作者
Valentina Pita-Grisanti,Ericka Vélez-Bonet,Kaylin Chasser,Zachary Hurst,Alexus Liette,Grace Vulic,Kelly Dubay,Ali Lahooti,Niharika Badi,Olivia Ueltschi,Kristyn Gumpper,Hsiang‐Yin Hsueh,Ila Lahooti,Myrriah Chavez-Tomar,Samantha Terhorst,Sue E. Knoblaugh,Lei Cao,Wei Huang,Christopher C. Coss,Thomas A. Mace,Fouad Choueiry,Alice Hinton,Stacey Culp,Jennifer M. Mitchell,Rosemarie Schmandt,Michaela Onstad Grinsfelder,Karen Basen‐Engquist,Zobeida Cruz‐Monserrate
摘要
Abstract Obesity is a risk factor for pancreatic ductal adenocarcinoma (PDAC), a deadly disease with limited preventive strategies. Lifestyle interventions to decrease obesity represent a potential approach to prevent obesity-associated PDAC. Here, we examined whether decreasing obesity through physical activity (PA) and/or dietary changes could decrease inflammation in humans and prevent obesity-associated PDAC in mice. Comparison of circulating inflammatory-associated cytokines in subjects (overweight and obese) before and after a PA intervention revealed PA lowered systemic inflammatory cytokines. Mice with pancreatic-specific inducible KrasG12D expression were exposed to PA and/or dietary interventions during and after obesity-associated cancer initiation. In mice with concurrent diet-induced obesity (DIO) and KrasG12D expression, the PA intervention led to lower weight gain, suppressed systemic inflammation, delayed tumor progression, and decreased pro-inflammatory signals in the adipose tissue. However, these benefits were not as evident when obesity preceded pancreatic KrasG12D expression.
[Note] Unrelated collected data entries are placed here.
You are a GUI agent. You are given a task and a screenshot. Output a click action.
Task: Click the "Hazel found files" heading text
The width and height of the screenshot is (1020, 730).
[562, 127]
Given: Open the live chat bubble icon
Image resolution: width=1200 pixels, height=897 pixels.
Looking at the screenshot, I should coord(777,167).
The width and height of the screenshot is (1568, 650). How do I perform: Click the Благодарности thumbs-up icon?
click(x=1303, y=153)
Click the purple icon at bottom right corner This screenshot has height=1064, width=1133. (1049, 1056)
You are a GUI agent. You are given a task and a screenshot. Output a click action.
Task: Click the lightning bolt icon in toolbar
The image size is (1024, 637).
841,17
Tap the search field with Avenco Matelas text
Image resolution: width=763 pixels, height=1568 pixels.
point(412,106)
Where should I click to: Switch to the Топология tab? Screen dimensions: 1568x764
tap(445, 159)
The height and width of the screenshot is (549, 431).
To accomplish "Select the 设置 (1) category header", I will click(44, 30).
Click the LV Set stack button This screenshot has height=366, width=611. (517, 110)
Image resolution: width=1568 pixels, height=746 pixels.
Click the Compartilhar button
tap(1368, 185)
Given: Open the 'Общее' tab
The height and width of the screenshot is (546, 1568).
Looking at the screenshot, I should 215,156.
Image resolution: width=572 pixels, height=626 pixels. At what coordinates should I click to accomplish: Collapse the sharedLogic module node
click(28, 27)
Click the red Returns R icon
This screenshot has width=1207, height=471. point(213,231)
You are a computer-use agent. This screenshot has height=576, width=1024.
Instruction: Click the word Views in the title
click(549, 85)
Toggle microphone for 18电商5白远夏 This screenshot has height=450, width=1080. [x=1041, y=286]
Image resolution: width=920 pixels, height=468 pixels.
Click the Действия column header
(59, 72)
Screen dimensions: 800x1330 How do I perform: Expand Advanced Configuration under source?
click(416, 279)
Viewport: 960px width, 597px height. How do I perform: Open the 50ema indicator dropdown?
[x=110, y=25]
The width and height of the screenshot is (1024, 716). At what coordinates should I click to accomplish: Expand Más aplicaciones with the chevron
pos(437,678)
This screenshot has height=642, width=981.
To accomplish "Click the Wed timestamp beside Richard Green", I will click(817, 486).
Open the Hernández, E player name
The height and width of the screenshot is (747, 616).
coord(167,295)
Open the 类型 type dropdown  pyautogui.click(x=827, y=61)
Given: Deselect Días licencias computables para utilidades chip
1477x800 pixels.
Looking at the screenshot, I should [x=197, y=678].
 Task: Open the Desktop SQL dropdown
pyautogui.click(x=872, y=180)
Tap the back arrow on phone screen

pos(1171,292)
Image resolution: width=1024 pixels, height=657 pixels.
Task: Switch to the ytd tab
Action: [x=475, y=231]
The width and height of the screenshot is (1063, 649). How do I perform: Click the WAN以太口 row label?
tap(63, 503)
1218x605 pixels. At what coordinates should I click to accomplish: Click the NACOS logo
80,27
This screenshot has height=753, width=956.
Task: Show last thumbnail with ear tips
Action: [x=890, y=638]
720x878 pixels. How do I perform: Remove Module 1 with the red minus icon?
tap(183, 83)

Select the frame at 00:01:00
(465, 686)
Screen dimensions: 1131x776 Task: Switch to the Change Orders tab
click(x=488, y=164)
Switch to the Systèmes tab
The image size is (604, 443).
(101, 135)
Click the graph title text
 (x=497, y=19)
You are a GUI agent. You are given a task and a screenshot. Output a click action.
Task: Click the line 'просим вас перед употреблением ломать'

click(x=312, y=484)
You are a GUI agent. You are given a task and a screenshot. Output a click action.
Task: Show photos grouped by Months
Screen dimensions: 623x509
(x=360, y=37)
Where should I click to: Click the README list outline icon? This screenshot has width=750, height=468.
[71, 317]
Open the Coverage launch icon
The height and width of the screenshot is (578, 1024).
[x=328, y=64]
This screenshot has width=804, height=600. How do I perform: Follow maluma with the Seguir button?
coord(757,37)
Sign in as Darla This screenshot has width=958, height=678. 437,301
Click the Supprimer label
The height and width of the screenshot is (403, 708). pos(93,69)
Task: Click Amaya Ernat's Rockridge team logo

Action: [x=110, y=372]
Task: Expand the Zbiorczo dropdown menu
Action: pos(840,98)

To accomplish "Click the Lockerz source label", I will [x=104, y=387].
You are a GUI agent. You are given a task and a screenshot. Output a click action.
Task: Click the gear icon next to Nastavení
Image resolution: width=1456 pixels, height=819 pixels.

Combining PA with diet-induced weight loss (DI-WL) delayed obesity-associated PDAC progression in the genetically engineered mouse model, but neither PA alone nor combined with DI-WL or chemotherapy prevented PDAC tumor growth in orthotopic PDAC models regardless of obesity status. PA led to upregulation of IL-15ra in adipose tissue. Adipose-specific overexpression of IL-15 slowed PDAC growth but only in non-obese mice. Overall, our study suggests that PA alone or combined with DI-WL can reduce inflammation and delay obesity-associated PDAC development or progression. Lifestyle interventions that prevent or manage obesity or therapies that target weight loss-related molecular pathways could prevent progression of PDAC.